[Saved data entries]

★ ★ ★ ★

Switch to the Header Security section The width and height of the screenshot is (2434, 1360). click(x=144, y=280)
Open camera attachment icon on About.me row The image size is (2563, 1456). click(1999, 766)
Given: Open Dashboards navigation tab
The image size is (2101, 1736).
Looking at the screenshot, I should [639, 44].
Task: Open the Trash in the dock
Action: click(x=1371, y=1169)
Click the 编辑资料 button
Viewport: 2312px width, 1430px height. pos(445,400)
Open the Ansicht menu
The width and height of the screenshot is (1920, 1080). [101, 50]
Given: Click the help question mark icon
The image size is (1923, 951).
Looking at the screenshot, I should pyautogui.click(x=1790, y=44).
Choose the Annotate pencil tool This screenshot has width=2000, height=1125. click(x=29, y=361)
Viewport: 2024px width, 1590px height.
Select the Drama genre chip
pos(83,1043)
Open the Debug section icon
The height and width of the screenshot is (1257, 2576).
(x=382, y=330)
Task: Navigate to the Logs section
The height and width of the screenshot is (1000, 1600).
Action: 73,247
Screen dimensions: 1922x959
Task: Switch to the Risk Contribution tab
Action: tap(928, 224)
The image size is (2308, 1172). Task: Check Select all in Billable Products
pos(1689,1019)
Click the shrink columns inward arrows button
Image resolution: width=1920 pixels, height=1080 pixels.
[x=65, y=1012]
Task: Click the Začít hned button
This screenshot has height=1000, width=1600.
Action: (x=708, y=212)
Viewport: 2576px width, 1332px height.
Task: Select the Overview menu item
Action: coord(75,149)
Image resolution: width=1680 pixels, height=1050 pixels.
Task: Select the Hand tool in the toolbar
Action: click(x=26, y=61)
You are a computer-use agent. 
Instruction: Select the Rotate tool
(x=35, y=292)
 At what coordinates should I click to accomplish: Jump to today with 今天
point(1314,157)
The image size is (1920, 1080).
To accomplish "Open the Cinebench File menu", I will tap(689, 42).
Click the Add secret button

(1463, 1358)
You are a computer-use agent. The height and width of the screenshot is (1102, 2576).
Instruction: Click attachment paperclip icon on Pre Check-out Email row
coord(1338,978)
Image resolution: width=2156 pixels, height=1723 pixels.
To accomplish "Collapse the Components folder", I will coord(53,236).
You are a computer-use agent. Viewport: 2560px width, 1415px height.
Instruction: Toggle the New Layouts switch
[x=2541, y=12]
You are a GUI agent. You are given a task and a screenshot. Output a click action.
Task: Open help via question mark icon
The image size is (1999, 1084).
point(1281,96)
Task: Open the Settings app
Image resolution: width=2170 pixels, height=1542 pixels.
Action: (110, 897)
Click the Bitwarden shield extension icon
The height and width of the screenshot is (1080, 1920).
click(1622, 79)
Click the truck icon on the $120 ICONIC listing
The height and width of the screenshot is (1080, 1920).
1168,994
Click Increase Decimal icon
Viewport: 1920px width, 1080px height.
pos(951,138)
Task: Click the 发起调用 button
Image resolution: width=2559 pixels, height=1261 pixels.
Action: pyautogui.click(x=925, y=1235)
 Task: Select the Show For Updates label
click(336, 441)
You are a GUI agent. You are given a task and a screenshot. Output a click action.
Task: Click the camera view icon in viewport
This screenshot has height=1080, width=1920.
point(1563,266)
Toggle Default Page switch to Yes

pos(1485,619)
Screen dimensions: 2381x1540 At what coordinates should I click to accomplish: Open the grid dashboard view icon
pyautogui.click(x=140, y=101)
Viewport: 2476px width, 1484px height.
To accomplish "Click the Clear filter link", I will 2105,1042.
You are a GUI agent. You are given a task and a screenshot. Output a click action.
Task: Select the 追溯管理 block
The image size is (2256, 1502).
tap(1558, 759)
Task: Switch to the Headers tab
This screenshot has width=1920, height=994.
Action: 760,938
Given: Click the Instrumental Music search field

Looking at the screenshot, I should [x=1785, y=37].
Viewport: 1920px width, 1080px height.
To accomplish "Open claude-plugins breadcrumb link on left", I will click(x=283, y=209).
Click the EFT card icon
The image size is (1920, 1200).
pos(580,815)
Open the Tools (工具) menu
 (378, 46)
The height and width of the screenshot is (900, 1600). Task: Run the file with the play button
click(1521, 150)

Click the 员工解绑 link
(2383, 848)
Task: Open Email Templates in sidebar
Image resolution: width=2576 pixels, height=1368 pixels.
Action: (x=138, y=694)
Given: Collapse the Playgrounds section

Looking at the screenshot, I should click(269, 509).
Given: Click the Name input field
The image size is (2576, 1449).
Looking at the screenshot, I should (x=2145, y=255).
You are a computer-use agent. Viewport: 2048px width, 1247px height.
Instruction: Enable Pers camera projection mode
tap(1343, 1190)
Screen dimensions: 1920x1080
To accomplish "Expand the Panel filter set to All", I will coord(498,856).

★ ★ ★ ★

**Work to be completed**
Nothing in the records above may be left out when you repeat them exactly.

**Response to the exercise**
Switch to the Header Security section The width and height of the screenshot is (2434, 1360). click(x=144, y=280)
Open camera attachment icon on About.me row The image size is (2563, 1456). click(1999, 766)
Given: Open Dashboards navigation tab
The image size is (2101, 1736).
Looking at the screenshot, I should [639, 44].
Task: Open the Trash in the dock
Action: click(x=1371, y=1169)
Click the 编辑资料 button
Viewport: 2312px width, 1430px height. pos(445,400)
Open the Ansicht menu
The width and height of the screenshot is (1920, 1080). [101, 50]
Given: Click the help question mark icon
The image size is (1923, 951).
Looking at the screenshot, I should pyautogui.click(x=1790, y=44).
Choose the Annotate pencil tool This screenshot has width=2000, height=1125. click(x=29, y=361)
Viewport: 2024px width, 1590px height.
Select the Drama genre chip
pos(83,1043)
Open the Debug section icon
The height and width of the screenshot is (1257, 2576).
(x=382, y=330)
Task: Navigate to the Logs section
The height and width of the screenshot is (1000, 1600).
Action: 73,247
Screen dimensions: 1922x959
Task: Switch to the Risk Contribution tab
Action: tap(928, 224)
The image size is (2308, 1172). Task: Check Select all in Billable Products
pos(1689,1019)
Click the shrink columns inward arrows button
Image resolution: width=1920 pixels, height=1080 pixels.
[x=65, y=1012]
Task: Click the Začít hned button
This screenshot has height=1000, width=1600.
Action: (x=708, y=212)
Viewport: 2576px width, 1332px height.
Task: Select the Overview menu item
Action: coord(75,149)
Image resolution: width=1680 pixels, height=1050 pixels.
Task: Select the Hand tool in the toolbar
Action: click(x=26, y=61)
You are a computer-use agent. 
Instruction: Select the Rotate tool
(x=35, y=292)
 At what coordinates should I click to accomplish: Jump to today with 今天
point(1314,157)
The image size is (1920, 1080).
To accomplish "Open the Cinebench File menu", I will tap(689, 42).
Click the Add secret button

(1463, 1358)
You are a computer-use agent. The height and width of the screenshot is (1102, 2576).
Instruction: Click attachment paperclip icon on Pre Check-out Email row
coord(1338,978)
Image resolution: width=2156 pixels, height=1723 pixels.
To accomplish "Collapse the Components folder", I will coord(53,236).
You are a computer-use agent. Viewport: 2560px width, 1415px height.
Instruction: Toggle the New Layouts switch
[x=2541, y=12]
You are a GUI agent. You are given a task and a screenshot. Output a click action.
Task: Open help via question mark icon
The image size is (1999, 1084).
point(1281,96)
Task: Open the Settings app
Image resolution: width=2170 pixels, height=1542 pixels.
Action: (110, 897)
Click the Bitwarden shield extension icon
The height and width of the screenshot is (1080, 1920).
click(1622, 79)
Click the truck icon on the $120 ICONIC listing
The height and width of the screenshot is (1080, 1920).
1168,994
Click Increase Decimal icon
Viewport: 1920px width, 1080px height.
pos(951,138)
Task: Click the 发起调用 button
Image resolution: width=2559 pixels, height=1261 pixels.
Action: pyautogui.click(x=925, y=1235)
 Task: Select the Show For Updates label
click(336, 441)
You are a GUI agent. You are given a task and a screenshot. Output a click action.
Task: Click the camera view icon in viewport
This screenshot has height=1080, width=1920.
point(1563,266)
Toggle Default Page switch to Yes

pos(1485,619)
Screen dimensions: 2381x1540 At what coordinates should I click to accomplish: Open the grid dashboard view icon
pyautogui.click(x=140, y=101)
Viewport: 2476px width, 1484px height.
To accomplish "Click the Clear filter link", I will 2105,1042.
You are a GUI agent. You are given a task and a screenshot. Output a click action.
Task: Select the 追溯管理 block
The image size is (2256, 1502).
tap(1558, 759)
Task: Switch to the Headers tab
This screenshot has width=1920, height=994.
Action: 760,938
Given: Click the Instrumental Music search field

Looking at the screenshot, I should [x=1785, y=37].
Viewport: 1920px width, 1080px height.
To accomplish "Open claude-plugins breadcrumb link on left", I will click(x=283, y=209).
Click the EFT card icon
The image size is (1920, 1200).
pos(580,815)
Open the Tools (工具) menu
 (378, 46)
The height and width of the screenshot is (900, 1600). Task: Run the file with the play button
click(1521, 150)

Click the 员工解绑 link
(2383, 848)
Task: Open Email Templates in sidebar
Image resolution: width=2576 pixels, height=1368 pixels.
Action: (x=138, y=694)
Given: Collapse the Playgrounds section

Looking at the screenshot, I should click(269, 509).
Given: Click the Name input field
The image size is (2576, 1449).
Looking at the screenshot, I should (x=2145, y=255).
You are a computer-use agent. Viewport: 2048px width, 1247px height.
Instruction: Enable Pers camera projection mode
tap(1343, 1190)
Screen dimensions: 1920x1080
To accomplish "Expand the Panel filter set to All", I will coord(498,856).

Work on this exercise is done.